理念

企画の背景
2005年4月、中国で巻き起こった反日デモ。一方の日本でも中国に対する固定したイメージが急速に流布していきました。日中両国の現状と将来に対する危機感。京論壇はこうした当時の背景と、高い問題意識から東京大学と北京大学の学生有志の手によって生まれました。
過去四年間の開催では、将来の両国の未来を担ってゆく若者たちが、「真の相互理解と深い信頼醸成」を実現するために熱い議論を交わしてきました。2010年、京論壇は五年目の開催を迎えようとしています。かつて政冷経熱と言われ、冷め切っていると言われていた国家間関係は大きく改善の方向へ踏み出しましたが、国民間の相互信頼の基盤は依然として不透明で脆弱なものです。
国民レヴェルで、多少の摩擦が生じても、容易に冷却化しないような信頼関係で結ばれた日中関係を確立したい。相手国を直接訪問し、腹を割った議論を行いながら二週間という時間を共に過ごす京論壇だからこそ、将来を担っていく学生たちに信頼関係の基礎が生まれると私たちは考えます。そして、この未来への投資が、将来の日中関係を変える大きな潮流のきっかけになると私たちは信じています。
京論壇の理念
「共創未来 ~Create the future together~」
京論壇の特徴

【日中両国を一週間ずつ相互訪問】
相手国(民)のことをより深く理解する上で、ただ相手国の学生と接するだけでは不十分と私たちは考えます。生の北京・東京とそこで生活を営む人々を実際に見て、接して、感じて、考えることこそが深い理解に繋がると考えます。二週間に渡る寝食を共にする生活の中では、分科会のテーマを離れて様々なことを語り合ったり、カウンターパートのさりげない仕草や言動の裏にある文化の違いを少しずつ感じていくこともあるでしょう。こうした環境も、日中両国の信頼醸成・相互理解の重要なきっかけとなっています。


【共通言語は英語】
中国語や日本語を共通言語に設定しない理由は大きく二つあります。
一つは専門を問わず多様な学生が参加できる場をご用意したいからであることと、もう一つは通訳を介さず自分たちの言葉で直接カウンターパートと話し合える場を作りたいからです。

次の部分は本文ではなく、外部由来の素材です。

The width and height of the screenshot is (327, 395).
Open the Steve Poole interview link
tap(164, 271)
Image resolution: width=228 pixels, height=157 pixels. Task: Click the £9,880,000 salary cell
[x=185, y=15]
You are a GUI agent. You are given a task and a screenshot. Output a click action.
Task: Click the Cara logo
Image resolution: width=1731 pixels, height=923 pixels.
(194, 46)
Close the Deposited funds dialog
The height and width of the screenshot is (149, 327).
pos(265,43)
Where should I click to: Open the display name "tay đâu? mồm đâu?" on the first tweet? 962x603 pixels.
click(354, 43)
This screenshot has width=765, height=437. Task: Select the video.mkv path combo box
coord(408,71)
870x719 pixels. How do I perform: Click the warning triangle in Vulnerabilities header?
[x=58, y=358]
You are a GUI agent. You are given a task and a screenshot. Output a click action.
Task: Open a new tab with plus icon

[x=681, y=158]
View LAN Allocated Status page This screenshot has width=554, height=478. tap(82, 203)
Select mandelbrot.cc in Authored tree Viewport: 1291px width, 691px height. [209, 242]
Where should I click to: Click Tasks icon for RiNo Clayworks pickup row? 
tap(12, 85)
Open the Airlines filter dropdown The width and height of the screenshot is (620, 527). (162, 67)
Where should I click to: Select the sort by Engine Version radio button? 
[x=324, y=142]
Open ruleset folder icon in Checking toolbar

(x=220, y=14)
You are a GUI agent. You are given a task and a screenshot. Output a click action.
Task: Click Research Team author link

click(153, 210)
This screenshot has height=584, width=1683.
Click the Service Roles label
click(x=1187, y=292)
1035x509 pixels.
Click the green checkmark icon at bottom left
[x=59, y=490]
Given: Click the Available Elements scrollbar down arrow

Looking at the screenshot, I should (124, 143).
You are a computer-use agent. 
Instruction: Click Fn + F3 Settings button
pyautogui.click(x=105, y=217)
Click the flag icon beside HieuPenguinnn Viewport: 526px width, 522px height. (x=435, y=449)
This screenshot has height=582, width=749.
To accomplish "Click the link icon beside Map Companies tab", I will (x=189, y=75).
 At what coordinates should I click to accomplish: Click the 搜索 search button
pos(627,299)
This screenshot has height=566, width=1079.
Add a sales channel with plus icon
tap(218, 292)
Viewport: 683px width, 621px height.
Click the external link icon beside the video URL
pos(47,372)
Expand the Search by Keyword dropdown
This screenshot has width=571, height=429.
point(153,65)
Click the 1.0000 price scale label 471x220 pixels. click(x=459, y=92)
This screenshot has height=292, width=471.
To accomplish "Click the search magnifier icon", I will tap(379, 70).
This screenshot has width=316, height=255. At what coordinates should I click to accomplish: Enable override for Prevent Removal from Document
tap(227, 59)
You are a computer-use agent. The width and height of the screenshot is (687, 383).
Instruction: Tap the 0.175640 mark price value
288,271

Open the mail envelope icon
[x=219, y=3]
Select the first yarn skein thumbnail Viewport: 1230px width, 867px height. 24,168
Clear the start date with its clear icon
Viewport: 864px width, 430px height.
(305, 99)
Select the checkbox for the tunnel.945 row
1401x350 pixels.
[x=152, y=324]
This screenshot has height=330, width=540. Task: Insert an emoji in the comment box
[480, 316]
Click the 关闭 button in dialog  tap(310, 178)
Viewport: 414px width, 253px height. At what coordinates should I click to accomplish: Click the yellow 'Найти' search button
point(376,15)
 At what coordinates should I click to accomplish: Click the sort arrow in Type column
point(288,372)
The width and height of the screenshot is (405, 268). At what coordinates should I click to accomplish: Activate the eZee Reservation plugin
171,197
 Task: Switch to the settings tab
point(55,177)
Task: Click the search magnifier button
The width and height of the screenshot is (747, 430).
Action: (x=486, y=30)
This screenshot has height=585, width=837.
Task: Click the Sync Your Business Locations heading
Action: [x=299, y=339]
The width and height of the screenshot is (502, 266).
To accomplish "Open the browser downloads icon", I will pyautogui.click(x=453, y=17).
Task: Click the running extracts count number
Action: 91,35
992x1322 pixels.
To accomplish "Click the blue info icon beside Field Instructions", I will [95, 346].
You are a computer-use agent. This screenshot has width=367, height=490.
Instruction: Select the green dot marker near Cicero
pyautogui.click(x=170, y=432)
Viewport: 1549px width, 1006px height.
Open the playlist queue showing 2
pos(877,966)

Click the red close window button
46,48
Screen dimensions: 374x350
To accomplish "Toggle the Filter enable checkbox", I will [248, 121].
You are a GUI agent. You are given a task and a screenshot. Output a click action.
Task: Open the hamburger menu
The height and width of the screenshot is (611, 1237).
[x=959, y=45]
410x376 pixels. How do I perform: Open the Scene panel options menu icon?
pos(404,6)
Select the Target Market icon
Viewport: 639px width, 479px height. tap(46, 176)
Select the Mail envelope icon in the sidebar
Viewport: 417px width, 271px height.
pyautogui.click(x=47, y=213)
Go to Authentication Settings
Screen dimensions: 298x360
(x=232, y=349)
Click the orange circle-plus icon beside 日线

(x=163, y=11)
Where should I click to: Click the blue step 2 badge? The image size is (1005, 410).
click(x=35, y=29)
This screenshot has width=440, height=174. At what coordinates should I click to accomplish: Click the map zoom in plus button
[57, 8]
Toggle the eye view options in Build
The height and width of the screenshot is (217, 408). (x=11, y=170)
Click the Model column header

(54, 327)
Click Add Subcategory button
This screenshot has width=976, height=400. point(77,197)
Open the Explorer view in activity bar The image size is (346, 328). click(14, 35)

伝えたいしっかりした内容があれば少しくらいたどたどしい英語でも十分に伝わります。大事なのは、確固たる自分の意見と、それを伝える、相手の意見をしっかり聞き取ろうするガッツです。


【産官学に跨るフィールドワーク・レクチャー・ディスカッションの場】
京論壇は社会の様々な方々の支援で成り立っています。
日中両国の産官学界を代表する方々が、他では体験することのできない貴重なフィールドワーク、レクチャー、ディスカッションの機会を提供して下さいます。